> _Exercise goal_: Would you print only the lines running from the one with "Collapse the John.Wales folder tree" to the final line of the data below, word for word and without pictures?

Task data Start Marker

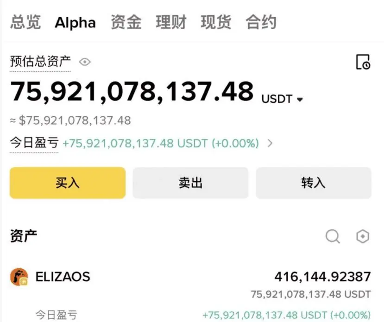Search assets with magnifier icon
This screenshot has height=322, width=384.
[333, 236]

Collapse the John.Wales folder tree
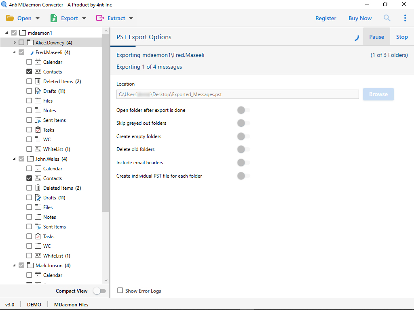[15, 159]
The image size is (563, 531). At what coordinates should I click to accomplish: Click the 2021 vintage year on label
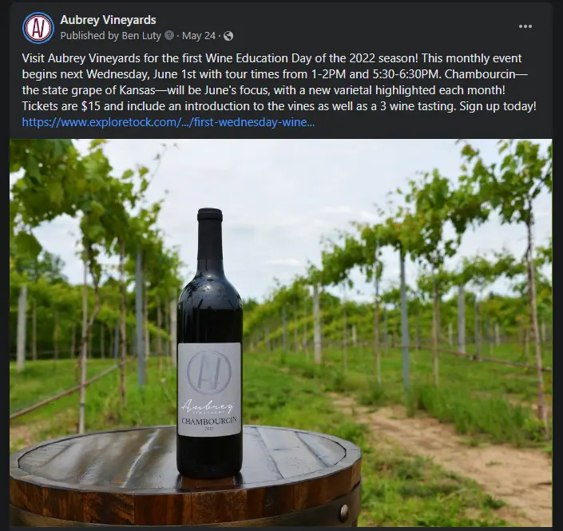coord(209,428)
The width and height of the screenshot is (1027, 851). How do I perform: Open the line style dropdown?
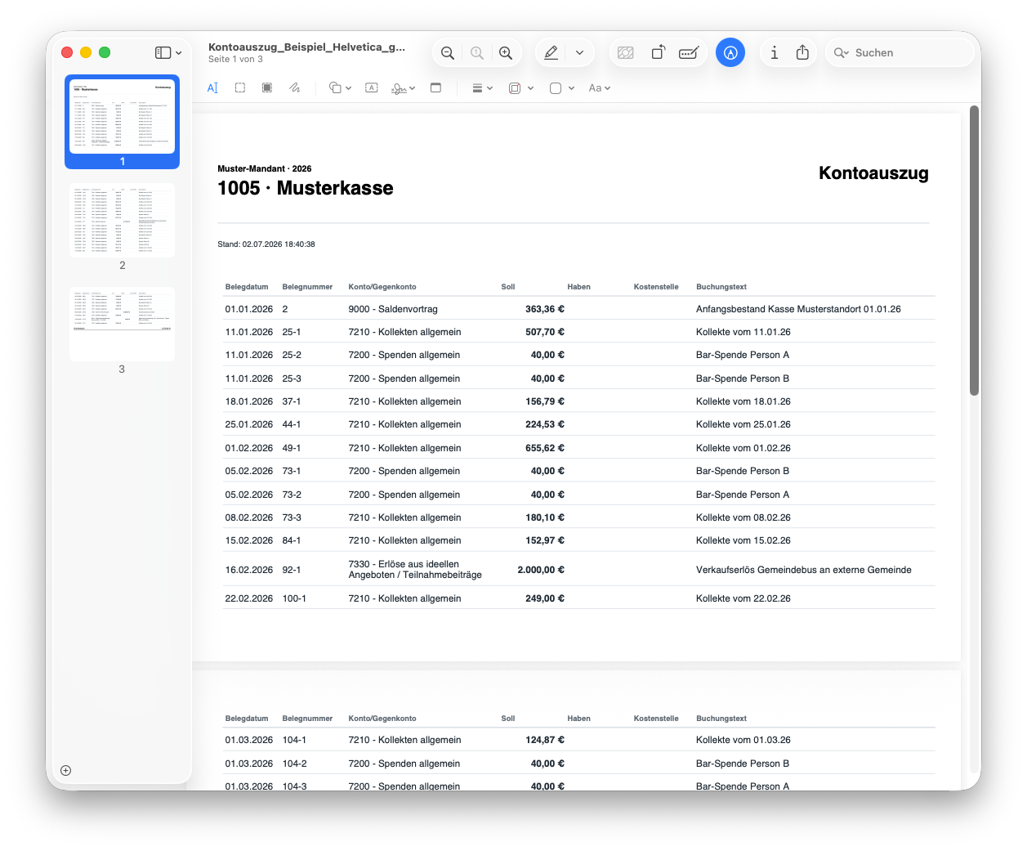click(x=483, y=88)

Task data End Marker

> _Answer to this task_:
Collapse the John.Wales folder tree
[15, 159]
The image size is (563, 531). At what coordinates should I click to accomplish: Click the 2021 vintage year on label
coord(209,428)
The width and height of the screenshot is (1027, 851). How do I perform: Open the line style dropdown?
click(x=483, y=88)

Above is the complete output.